### WHAT YOU NEED TO DO
Express the rows from the line containing "You are a computer-use agent. The width" through the line containing "Action: (532, 232)", both included, as a JSON list of strings with one string per line, leaving out blank lines.

### EXERCISE INPUT
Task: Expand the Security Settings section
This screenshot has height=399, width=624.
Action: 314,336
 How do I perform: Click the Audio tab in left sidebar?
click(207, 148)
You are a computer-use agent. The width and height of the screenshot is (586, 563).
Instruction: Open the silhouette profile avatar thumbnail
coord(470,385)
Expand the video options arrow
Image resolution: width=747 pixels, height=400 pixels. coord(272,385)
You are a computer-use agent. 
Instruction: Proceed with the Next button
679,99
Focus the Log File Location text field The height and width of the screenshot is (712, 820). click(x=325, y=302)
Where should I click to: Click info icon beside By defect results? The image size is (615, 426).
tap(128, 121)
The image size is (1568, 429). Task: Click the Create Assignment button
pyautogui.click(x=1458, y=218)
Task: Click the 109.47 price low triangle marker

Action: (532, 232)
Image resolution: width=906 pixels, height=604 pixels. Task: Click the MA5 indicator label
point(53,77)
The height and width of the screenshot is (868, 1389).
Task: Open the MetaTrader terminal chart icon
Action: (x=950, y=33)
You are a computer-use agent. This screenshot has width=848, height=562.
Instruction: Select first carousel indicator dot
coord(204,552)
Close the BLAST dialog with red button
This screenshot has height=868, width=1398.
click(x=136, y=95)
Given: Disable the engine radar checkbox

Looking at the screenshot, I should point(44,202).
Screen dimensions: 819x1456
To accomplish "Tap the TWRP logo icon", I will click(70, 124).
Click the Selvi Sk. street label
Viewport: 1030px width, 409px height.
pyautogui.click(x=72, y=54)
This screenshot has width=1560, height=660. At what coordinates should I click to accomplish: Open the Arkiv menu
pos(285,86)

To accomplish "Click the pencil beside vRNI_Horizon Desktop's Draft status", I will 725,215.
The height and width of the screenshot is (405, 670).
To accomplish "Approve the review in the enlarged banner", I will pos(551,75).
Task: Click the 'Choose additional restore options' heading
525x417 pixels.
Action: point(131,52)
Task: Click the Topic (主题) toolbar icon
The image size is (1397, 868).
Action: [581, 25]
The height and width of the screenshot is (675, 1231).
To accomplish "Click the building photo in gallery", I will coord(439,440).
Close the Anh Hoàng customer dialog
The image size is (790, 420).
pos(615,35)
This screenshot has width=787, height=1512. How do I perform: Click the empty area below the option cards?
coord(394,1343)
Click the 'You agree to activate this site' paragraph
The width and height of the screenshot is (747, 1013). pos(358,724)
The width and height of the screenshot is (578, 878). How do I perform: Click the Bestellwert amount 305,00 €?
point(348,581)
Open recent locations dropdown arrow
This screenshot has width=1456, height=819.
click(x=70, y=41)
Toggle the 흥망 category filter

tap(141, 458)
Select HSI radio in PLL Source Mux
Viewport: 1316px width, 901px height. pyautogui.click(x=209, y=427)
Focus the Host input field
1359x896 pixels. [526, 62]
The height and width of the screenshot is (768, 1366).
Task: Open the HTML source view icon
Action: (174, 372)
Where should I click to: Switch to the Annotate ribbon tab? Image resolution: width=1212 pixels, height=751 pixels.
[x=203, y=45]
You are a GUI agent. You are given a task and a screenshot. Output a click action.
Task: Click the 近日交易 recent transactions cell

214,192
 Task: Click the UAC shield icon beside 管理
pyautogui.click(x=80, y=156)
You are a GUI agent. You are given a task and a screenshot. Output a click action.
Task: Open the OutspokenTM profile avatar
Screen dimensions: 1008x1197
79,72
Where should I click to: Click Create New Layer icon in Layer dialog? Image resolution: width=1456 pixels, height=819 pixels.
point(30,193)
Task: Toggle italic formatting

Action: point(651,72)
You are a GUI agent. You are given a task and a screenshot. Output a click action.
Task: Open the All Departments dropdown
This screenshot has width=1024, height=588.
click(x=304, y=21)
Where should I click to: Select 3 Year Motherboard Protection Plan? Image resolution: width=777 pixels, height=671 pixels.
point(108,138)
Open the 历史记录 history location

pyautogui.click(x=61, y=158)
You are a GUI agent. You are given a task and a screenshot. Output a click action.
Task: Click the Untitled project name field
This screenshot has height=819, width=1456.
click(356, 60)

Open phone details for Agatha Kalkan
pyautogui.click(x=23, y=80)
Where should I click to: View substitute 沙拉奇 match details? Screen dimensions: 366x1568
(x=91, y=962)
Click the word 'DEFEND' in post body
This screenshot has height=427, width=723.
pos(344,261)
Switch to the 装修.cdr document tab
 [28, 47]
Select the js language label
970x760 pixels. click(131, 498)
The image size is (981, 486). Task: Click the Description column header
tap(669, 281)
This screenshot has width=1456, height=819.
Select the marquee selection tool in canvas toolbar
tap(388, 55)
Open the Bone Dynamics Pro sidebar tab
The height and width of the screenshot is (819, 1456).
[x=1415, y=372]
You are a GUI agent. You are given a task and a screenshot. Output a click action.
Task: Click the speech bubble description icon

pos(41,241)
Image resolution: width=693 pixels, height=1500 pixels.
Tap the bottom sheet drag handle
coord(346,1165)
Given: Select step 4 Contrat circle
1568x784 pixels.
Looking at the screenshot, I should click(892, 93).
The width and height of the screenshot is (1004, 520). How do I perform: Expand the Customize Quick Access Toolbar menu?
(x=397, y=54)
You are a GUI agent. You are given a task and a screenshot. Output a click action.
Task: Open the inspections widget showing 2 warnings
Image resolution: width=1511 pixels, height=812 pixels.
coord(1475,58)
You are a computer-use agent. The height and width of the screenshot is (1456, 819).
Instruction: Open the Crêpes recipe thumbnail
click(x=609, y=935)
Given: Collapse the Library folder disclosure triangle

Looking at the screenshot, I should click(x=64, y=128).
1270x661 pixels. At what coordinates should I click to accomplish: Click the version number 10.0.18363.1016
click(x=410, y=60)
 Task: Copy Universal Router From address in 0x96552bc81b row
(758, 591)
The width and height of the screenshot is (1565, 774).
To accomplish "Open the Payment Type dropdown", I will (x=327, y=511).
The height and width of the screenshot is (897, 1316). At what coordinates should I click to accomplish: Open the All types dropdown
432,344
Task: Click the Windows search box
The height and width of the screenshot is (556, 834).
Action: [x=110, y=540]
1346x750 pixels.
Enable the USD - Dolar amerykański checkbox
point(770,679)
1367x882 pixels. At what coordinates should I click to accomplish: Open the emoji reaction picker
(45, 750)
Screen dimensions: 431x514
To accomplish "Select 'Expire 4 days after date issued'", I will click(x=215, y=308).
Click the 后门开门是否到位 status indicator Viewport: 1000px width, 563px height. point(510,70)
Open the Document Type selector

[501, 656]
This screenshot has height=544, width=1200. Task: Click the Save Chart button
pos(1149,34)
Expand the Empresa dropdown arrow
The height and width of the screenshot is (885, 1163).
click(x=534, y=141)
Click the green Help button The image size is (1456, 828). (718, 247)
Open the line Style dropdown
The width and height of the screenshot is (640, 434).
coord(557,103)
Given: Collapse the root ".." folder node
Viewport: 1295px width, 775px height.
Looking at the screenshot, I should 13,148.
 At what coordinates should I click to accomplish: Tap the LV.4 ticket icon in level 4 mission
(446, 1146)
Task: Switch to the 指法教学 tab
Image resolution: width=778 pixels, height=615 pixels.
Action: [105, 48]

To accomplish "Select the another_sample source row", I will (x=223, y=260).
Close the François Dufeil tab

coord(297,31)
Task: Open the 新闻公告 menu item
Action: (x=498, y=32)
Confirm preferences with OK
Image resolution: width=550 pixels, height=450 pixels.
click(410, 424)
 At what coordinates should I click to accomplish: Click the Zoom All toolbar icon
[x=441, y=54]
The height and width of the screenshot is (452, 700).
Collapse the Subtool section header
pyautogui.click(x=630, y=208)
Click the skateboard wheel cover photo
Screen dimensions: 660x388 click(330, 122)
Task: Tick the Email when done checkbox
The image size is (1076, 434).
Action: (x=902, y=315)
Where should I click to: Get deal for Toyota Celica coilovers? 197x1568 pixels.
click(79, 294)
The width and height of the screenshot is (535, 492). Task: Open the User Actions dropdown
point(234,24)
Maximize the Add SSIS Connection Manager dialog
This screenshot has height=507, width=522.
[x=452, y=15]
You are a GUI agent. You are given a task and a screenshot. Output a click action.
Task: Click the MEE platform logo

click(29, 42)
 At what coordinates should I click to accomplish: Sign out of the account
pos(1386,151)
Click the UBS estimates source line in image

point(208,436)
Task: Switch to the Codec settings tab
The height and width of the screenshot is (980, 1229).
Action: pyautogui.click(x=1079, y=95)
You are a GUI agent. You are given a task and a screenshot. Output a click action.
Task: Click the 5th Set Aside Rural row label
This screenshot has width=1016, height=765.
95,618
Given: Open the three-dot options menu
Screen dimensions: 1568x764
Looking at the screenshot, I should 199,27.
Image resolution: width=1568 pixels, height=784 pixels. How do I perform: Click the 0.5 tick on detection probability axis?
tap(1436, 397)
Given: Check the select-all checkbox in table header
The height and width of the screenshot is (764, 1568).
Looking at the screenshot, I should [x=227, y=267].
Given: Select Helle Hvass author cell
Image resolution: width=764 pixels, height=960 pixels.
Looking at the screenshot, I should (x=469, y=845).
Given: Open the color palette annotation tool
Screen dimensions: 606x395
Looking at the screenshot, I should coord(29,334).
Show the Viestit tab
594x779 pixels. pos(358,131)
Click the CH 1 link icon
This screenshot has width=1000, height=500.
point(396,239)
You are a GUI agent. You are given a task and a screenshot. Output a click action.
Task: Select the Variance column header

### EXERCISE SOLUTION
[
  "You are a computer-use agent. The width and height of the screenshot is (586, 563).",
  "Instruction: Open the silhouette profile avatar thumbnail",
  "coord(470,385)",
  "Expand the video options arrow",
  "Image resolution: width=747 pixels, height=400 pixels. coord(272,385)",
  "You are a computer-use agent. ",
  "Instruction: Proceed with the Next button",
  "679,99",
  "Focus the Log File Location text field The height and width of the screenshot is (712, 820). click(x=325, y=302)",
  "Where should I click to: Click info icon beside By defect results? The image size is (615, 426).",
  "tap(128, 121)",
  "The image size is (1568, 429). Task: Click the Create Assignment button",
  "pyautogui.click(x=1458, y=218)",
  "Task: Click the 109.47 price low triangle marker",
  "Action: (532, 232)"
]